§ **What the task requires**
From the data that follows, print exactly the lines starting at the one containing "The image size is (200, 119)." and ending at the one containing "This screenshot has width=735, height=510."; include both of them and nothing more.

§ **Excerpted data**
┄┄┄┄┄┄┄┄┄┄

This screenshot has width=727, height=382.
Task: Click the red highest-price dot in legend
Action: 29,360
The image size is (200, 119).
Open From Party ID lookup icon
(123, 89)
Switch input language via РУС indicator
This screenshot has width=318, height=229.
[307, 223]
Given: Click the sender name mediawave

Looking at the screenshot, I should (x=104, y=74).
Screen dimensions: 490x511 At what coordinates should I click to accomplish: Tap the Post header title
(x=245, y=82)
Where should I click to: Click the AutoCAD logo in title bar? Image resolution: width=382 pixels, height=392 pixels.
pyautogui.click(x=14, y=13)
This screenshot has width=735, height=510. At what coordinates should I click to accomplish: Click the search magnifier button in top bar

┄┄┄┄┄┄┄┄┄┄

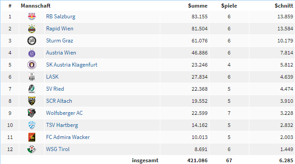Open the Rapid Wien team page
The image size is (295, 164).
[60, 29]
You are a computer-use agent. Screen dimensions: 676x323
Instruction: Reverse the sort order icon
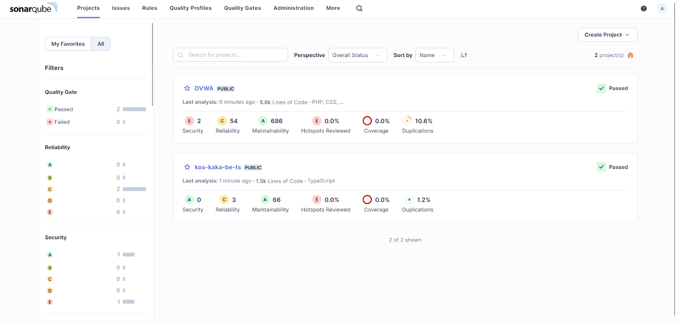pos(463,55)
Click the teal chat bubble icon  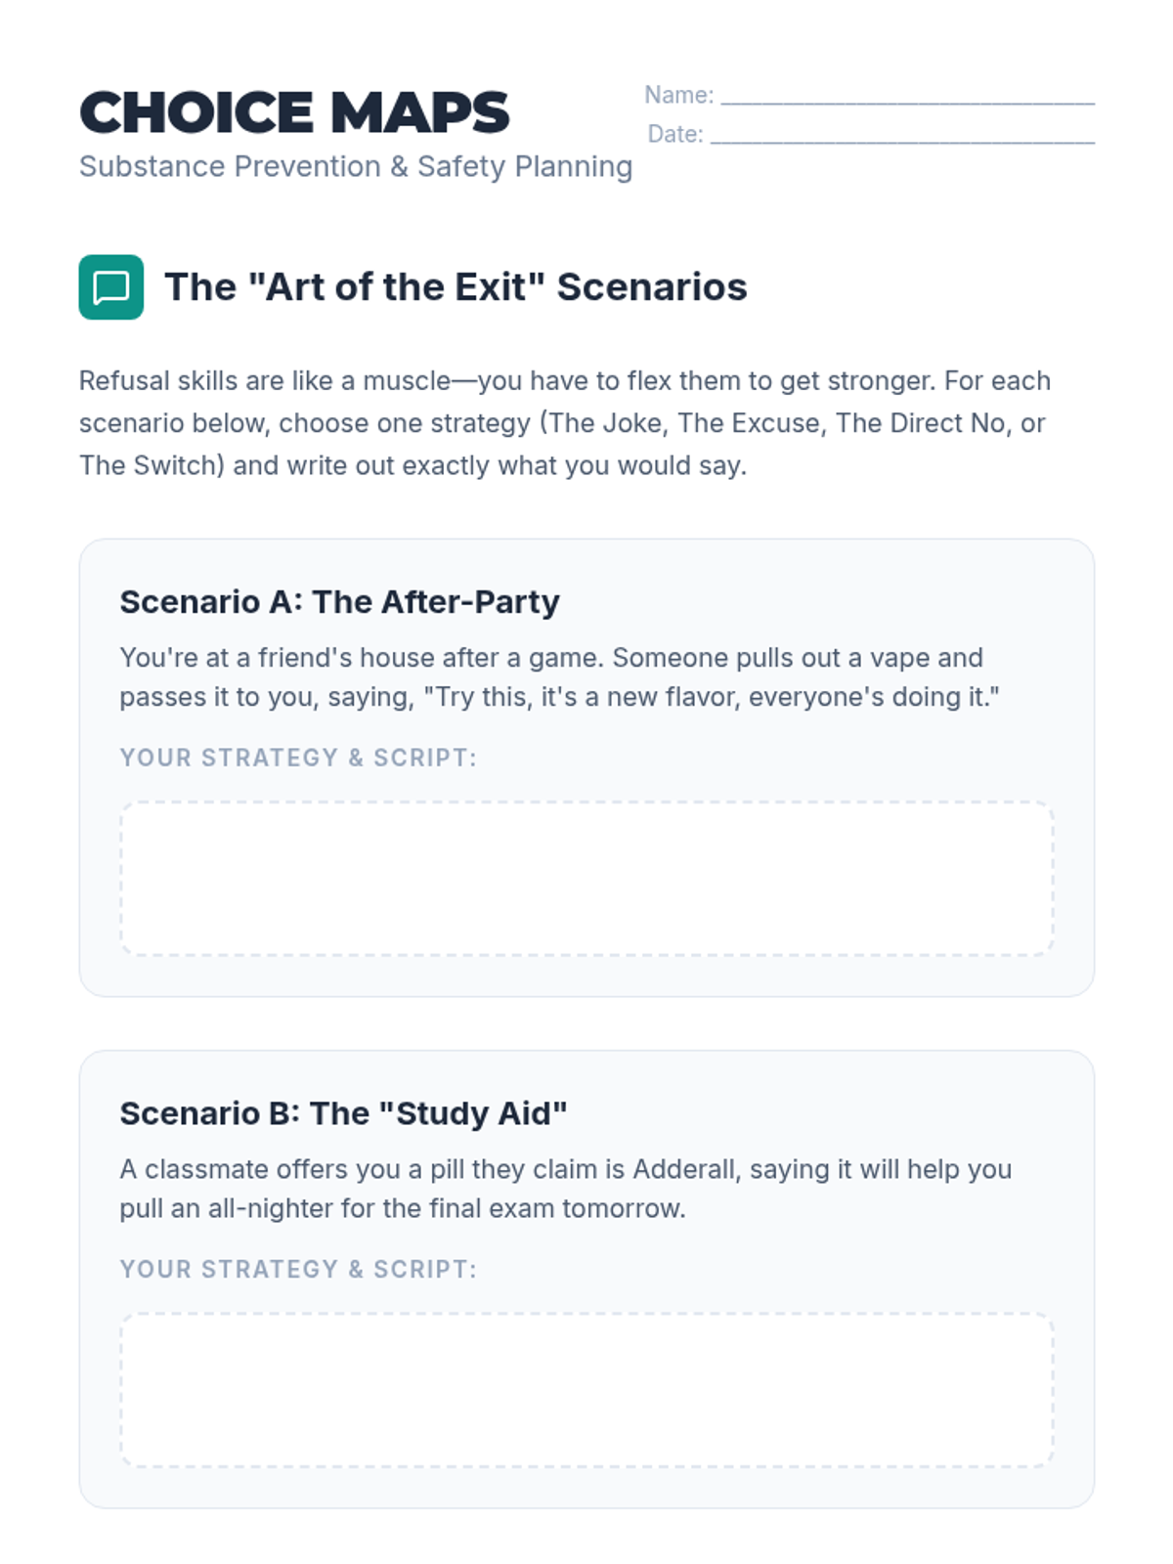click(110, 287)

┄┄┄┄┄┄┄┄┄┄

§ **Response to the exercise**
The image size is (200, 119).
Open From Party ID lookup icon
(123, 89)
Switch input language via РУС indicator
This screenshot has width=318, height=229.
[307, 223]
Given: Click the sender name mediawave

Looking at the screenshot, I should (x=104, y=74).
Screen dimensions: 490x511 At what coordinates should I click to accomplish: Tap the Post header title
(x=245, y=82)
Where should I click to: Click the AutoCAD logo in title bar? Image resolution: width=382 pixels, height=392 pixels.
pyautogui.click(x=14, y=13)
This screenshot has width=735, height=510. At what coordinates should I click to accomplish: Click the search magnifier button in top bar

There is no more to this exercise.